In the meantime, the now broken AC main line was draped across the barbed wire fence surrounding the transmitter property, causing the wire fence to be charged with the same 14,000 volts! Someone on the AP and L crew decided to bypass the circuit breakers upstream of our building, so when the accident happened, there were no circuit breakers to "trip" and take our circuit off-line. And the closest sub-station (and closest circuit breakers) were about 6 miles away, on the other side of the electrified fence!

Several small grass fires broke out. All the A P and L workers were trapped inside the fence and could not leave because the fence was still electrified by the fallen power lines. One of the A P and L supervisors called the fire department by radio, and the Wrightsville volunteer fire department trucks came, but would not put out the fire until power was removed from the broken AC main line – at the substation several miles away.

All the while, our massive generator set was grinding away at full capacity, keeping us on the air, and only 20 feet away from the inferno. Luckily the radiator fan on the generator set blows "away", and help fan the flames away from our building.

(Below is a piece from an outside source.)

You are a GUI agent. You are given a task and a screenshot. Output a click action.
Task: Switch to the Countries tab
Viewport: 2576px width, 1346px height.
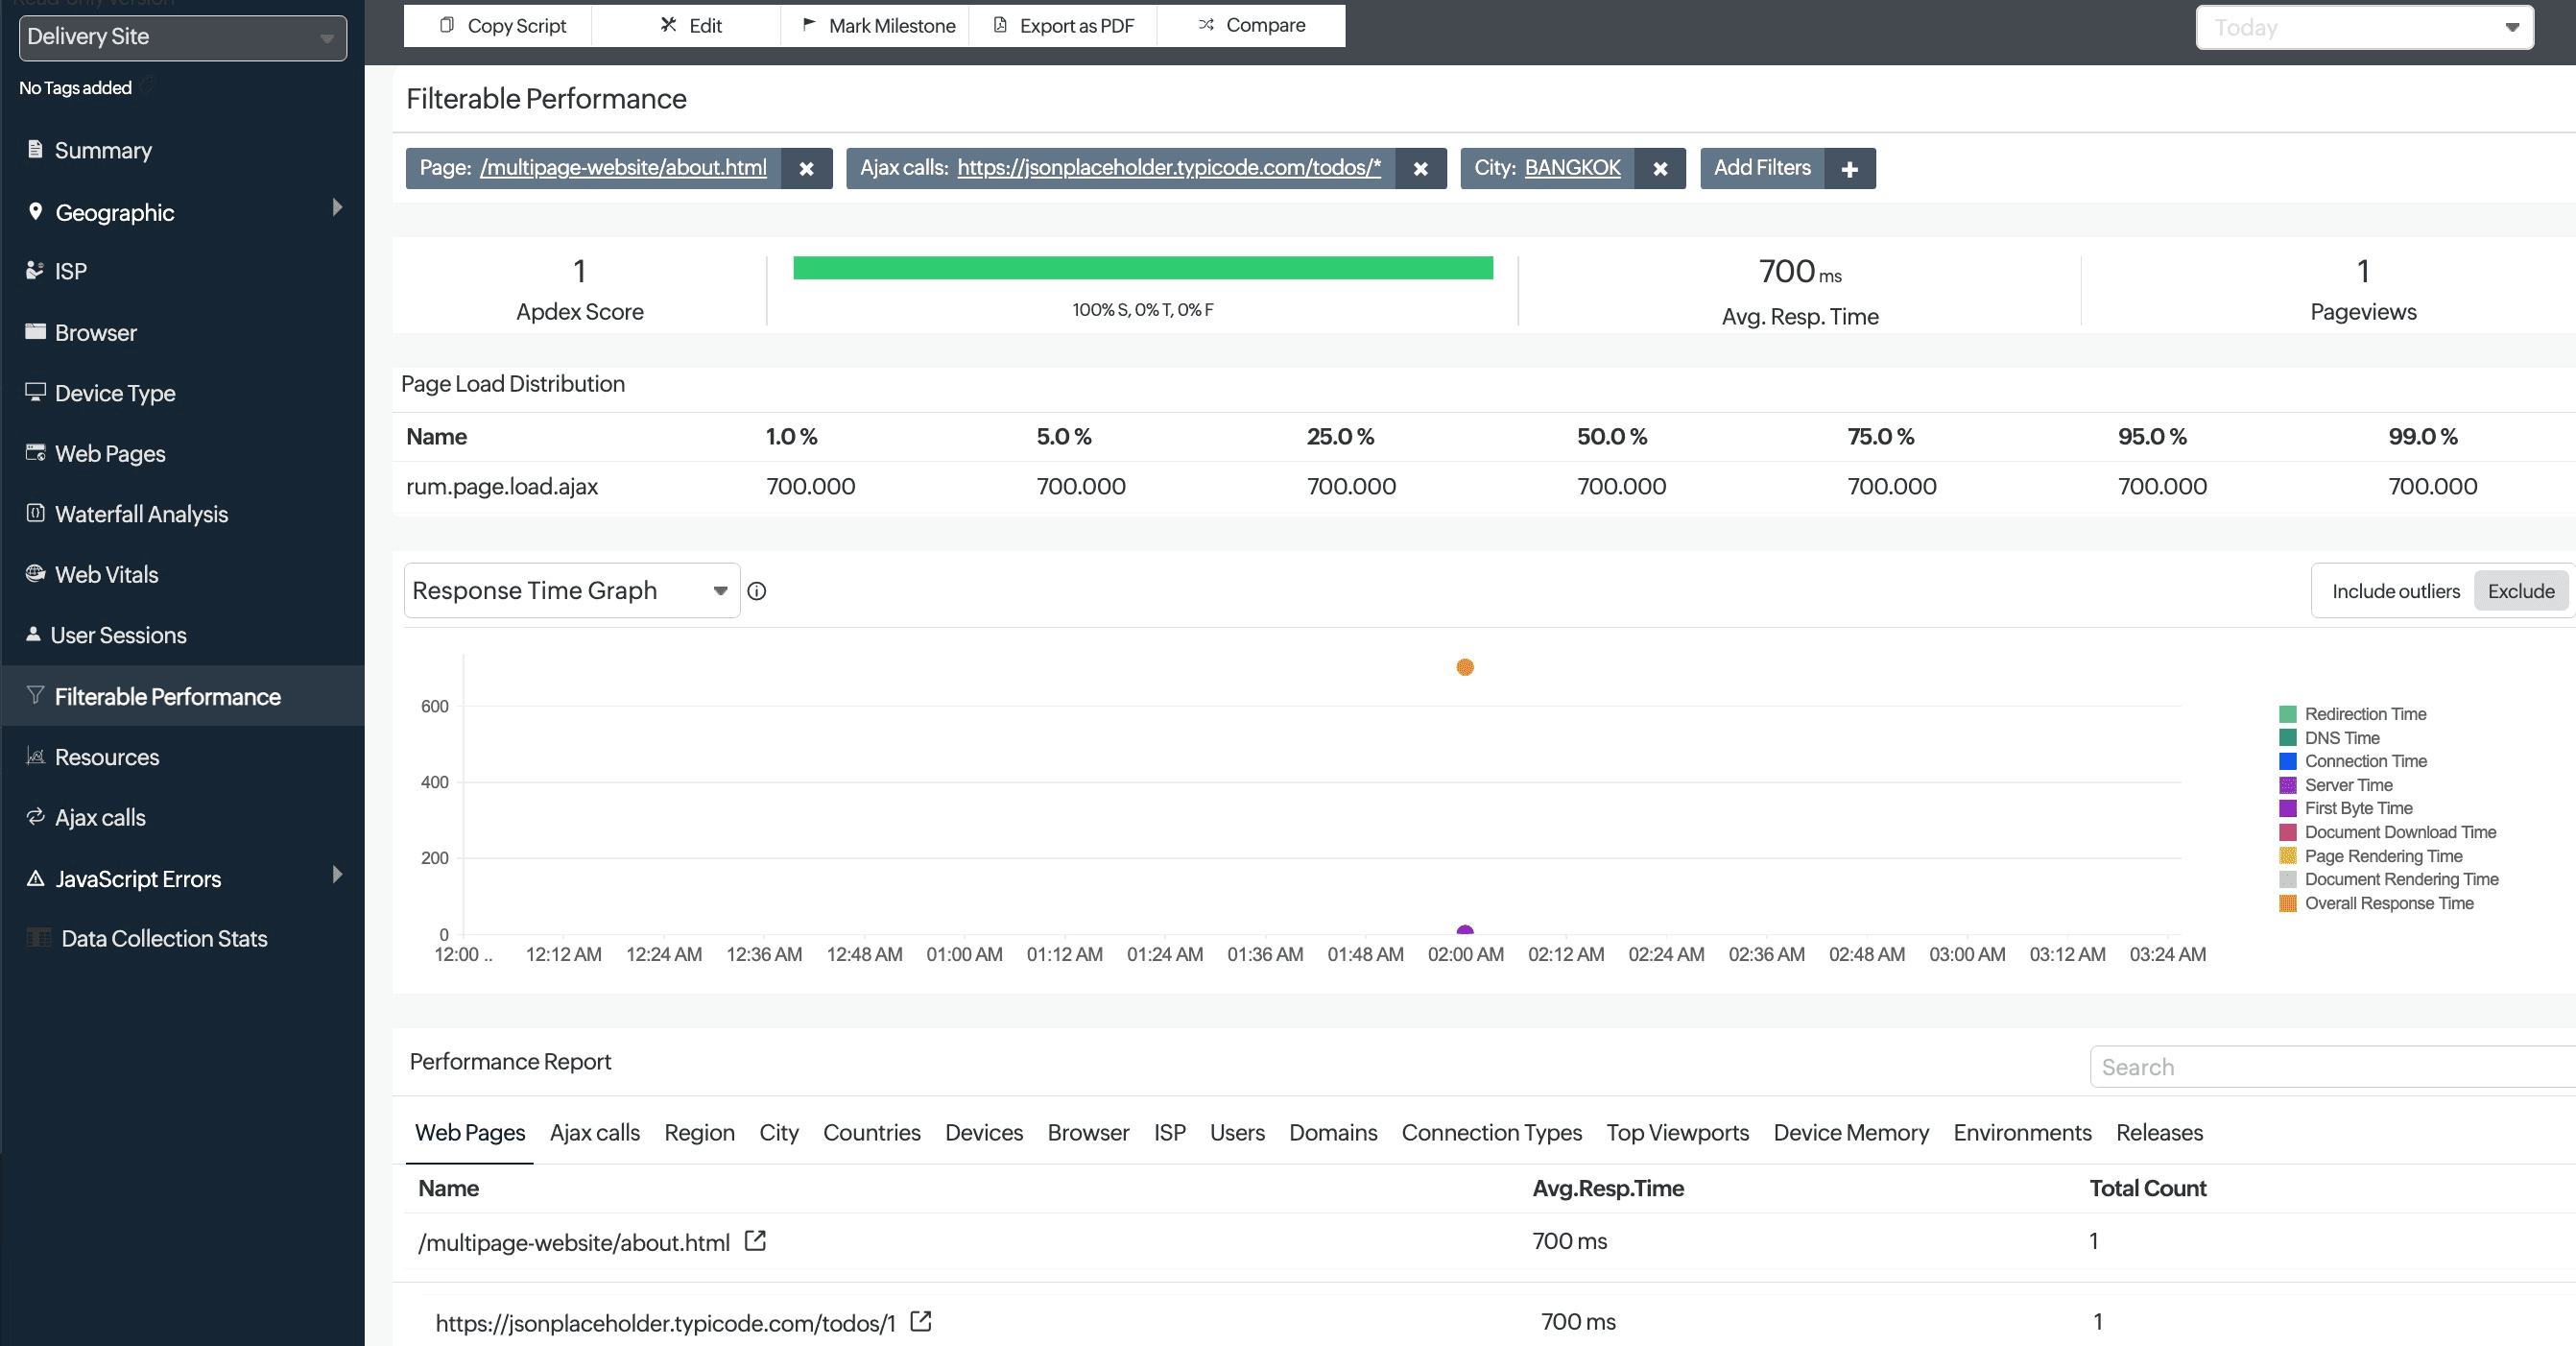coord(871,1132)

We finally went home after dark that night, and the property was still swarming with A P and L insurance investigators snapping pictures and asking a lot of questions. And the generator set, installed in support of the Cuba Missile Crisis helped save the day."

And, some afterthoughts from Dave M.:

"I seem to remember the generator set was already installed at KTHS/KAAY transmitter as part of a government program to equip the transmitter for use as the main Conelrad station for Arkansas. This was no trivial generator either – it was rated at ~150kw continuous output, was very large, and expensive as well. We ran it regularly to keep it operational, and occasionally ran the transmitter from it, providing a full load to the generator. Generator operation and maintenance was logged into the station’s official maintenance logbook along with all other transmitter maintenance and repairs.

[SIDE NOTE] On cold days the big generator was extremely cantankerous and did not want to start. So we installed a smaller generator, 4 cylinder caliber, inside the building that was used to "jump start" the big one on the cold days. Birds liked to build nests inside the mufffler for the big generator, and when it started, it "blew" bird nest, eggs, feathers, and anything else that had managed to crawl inside the muffler across the yard."

From what I'm told, no one at KAAY got fired for this mistake....thank you, Dave M.!

Bud S. (staceys4@hotmail.com)

1 comment:

  1. And there is more to that story. The burning AP&L truck tires produced a lot of soot that was sucked into the 50,000 watt Harris MW-50B transmitter. Nobody ever bothered to clean this out.

    I consider a dirty transmitter to be a bad reflection on an engineer. When I became Chief Engineer of KAAY in 1982, I spent at least 2 hours of the first four Monday morning maintenance periods cleaning the inside to that transmitter. I used pure ammonia and water in a bucket and I would make one pass with a sponge, turn it over, make another pass, and wring it out. Three sponges full of soot required ammonia water. And in the process, I discovered every sharp edge in the MW-50B. And although I did clean most of the transmitter, I never did get the soot off of the white high voltage cables.